§ **Work order**:
Recast the lines between the one holding "What do you" and the one holding "center [73, 242].", inclusive, as a numbered list without blank lines. Omit the pictures.

§ **Given information**:
- Opening Delimiter -

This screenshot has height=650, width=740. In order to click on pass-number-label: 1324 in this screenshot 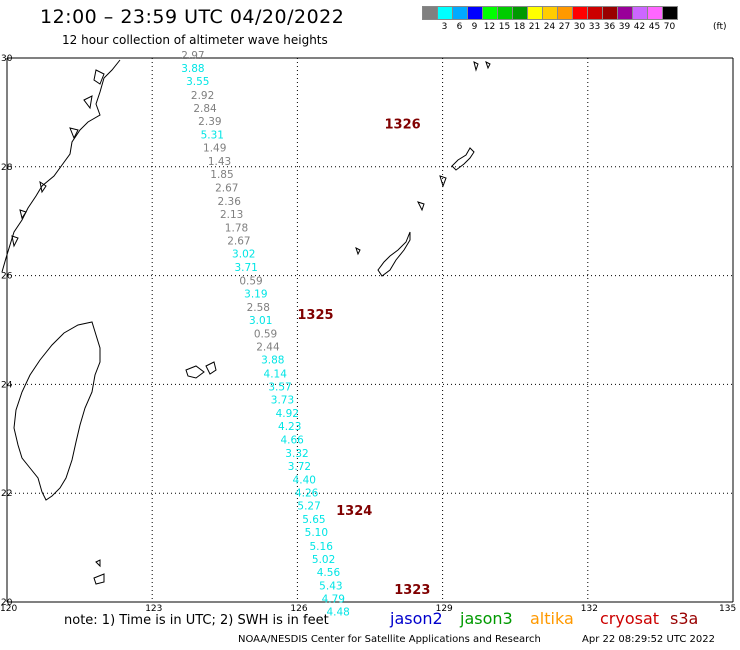, I will do `click(354, 512)`.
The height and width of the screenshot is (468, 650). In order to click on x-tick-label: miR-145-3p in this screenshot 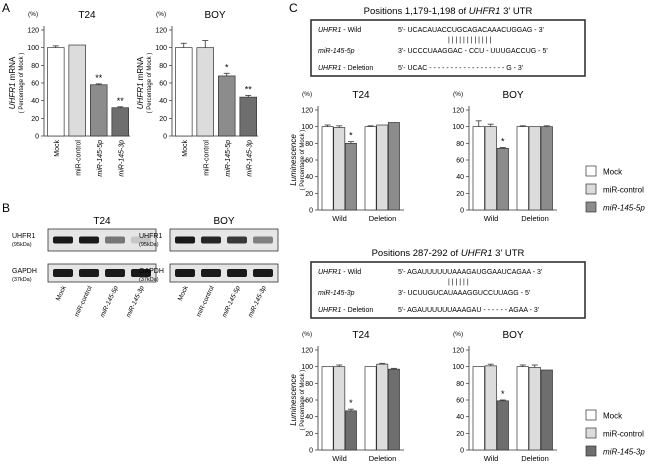, I will do `click(122, 158)`.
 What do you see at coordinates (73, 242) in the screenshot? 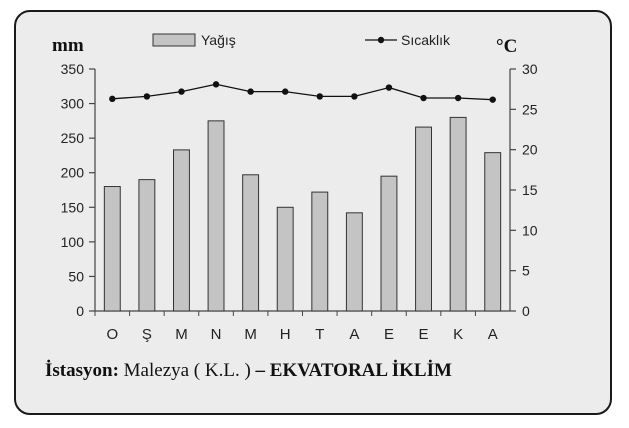
I see `left-tick-label: 100` at bounding box center [73, 242].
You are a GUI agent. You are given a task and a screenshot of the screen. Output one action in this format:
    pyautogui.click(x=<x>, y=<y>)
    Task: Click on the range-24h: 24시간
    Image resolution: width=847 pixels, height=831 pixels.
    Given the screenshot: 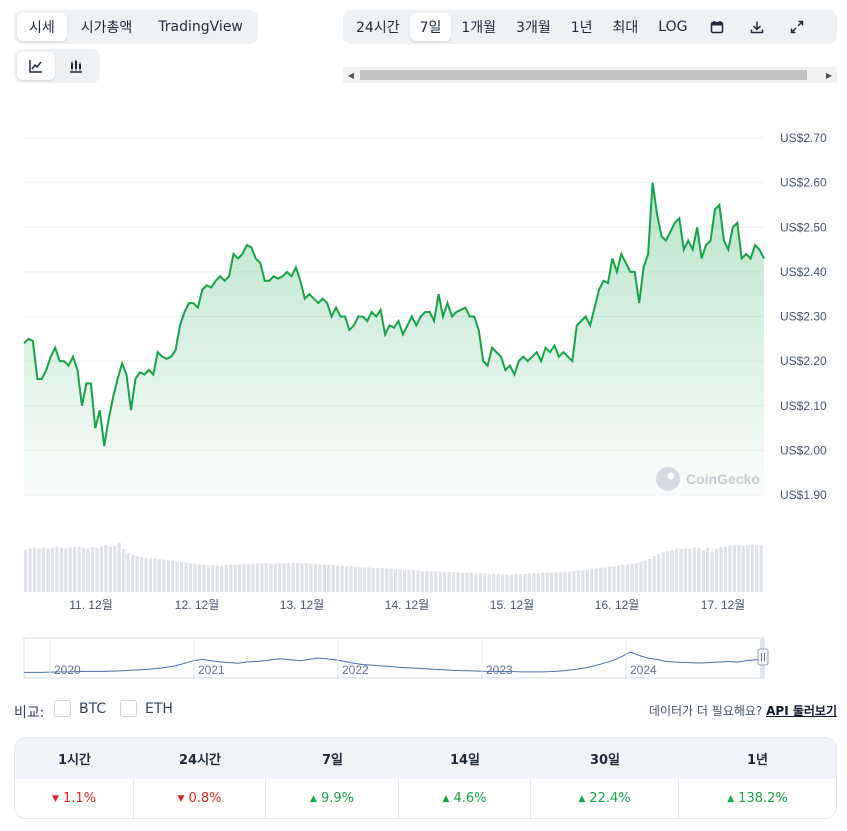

- Closing Delimiter -

§ **Answer to this problem**:
1.  What do you see at coordinates (73, 242) in the screenshot? 
2. I see `left-tick-label: 100` at bounding box center [73, 242].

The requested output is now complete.